##### Records for processing

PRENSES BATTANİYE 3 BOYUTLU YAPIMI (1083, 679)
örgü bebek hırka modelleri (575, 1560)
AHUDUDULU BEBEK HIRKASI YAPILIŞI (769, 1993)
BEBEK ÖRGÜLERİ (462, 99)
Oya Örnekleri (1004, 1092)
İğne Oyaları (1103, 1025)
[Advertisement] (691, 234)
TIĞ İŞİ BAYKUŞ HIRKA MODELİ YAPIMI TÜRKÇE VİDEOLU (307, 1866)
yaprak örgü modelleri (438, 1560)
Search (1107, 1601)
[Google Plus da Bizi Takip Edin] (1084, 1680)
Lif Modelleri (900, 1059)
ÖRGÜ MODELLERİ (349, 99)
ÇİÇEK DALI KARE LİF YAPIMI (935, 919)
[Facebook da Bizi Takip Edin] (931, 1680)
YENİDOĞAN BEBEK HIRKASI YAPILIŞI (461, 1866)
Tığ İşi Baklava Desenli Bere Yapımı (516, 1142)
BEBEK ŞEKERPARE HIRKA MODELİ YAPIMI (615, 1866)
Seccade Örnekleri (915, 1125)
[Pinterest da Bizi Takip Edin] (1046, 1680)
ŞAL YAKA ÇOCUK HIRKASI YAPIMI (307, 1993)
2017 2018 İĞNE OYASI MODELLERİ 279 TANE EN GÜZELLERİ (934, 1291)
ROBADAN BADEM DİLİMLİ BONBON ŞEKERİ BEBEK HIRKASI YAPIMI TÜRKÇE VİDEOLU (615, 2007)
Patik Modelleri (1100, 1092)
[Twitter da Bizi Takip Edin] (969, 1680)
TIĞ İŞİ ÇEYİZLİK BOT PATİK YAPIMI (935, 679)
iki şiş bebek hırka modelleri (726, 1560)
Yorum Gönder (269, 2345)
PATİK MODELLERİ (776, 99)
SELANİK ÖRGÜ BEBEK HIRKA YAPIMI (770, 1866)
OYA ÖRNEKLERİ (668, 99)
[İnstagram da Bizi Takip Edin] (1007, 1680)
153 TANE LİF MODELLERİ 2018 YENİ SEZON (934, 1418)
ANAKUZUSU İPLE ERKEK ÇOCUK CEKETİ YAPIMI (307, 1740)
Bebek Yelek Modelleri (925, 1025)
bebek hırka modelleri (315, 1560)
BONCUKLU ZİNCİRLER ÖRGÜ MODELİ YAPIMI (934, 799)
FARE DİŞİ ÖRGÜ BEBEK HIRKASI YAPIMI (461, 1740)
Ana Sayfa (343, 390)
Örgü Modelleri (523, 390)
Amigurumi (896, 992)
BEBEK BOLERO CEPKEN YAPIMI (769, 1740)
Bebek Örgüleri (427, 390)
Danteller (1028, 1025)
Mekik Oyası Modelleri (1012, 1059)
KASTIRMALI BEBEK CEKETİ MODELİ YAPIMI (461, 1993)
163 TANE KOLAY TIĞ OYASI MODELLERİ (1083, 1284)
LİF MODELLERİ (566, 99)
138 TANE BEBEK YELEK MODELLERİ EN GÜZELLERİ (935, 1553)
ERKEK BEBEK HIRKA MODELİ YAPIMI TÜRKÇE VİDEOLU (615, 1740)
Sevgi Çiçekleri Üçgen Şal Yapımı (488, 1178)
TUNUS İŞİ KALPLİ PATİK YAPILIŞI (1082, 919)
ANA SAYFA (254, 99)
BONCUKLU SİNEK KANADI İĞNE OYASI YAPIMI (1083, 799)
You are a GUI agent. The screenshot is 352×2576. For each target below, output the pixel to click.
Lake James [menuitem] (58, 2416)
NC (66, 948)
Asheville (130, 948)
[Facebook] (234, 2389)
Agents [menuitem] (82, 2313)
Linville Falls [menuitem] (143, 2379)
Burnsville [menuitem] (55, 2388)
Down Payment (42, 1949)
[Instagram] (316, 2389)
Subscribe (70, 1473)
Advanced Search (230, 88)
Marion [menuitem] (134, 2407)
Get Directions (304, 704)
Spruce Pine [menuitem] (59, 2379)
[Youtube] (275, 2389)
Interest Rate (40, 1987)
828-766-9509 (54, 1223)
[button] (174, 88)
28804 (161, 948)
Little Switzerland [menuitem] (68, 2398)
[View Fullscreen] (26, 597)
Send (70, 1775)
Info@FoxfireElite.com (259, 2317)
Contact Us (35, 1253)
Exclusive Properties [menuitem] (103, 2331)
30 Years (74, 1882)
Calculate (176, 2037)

##########

Set down exactly the lines from the start of the records to the line with "[Advertisement] (691, 234)". Include that line, and add nothing more.

— Worked solution —
PRENSES BATTANİYE 3 BOYUTLU YAPIMI (1083, 679)
örgü bebek hırka modelleri (575, 1560)
AHUDUDULU BEBEK HIRKASI YAPILIŞI (769, 1993)
BEBEK ÖRGÜLERİ (462, 99)
Oya Örnekleri (1004, 1092)
İğne Oyaları (1103, 1025)
[Advertisement] (691, 234)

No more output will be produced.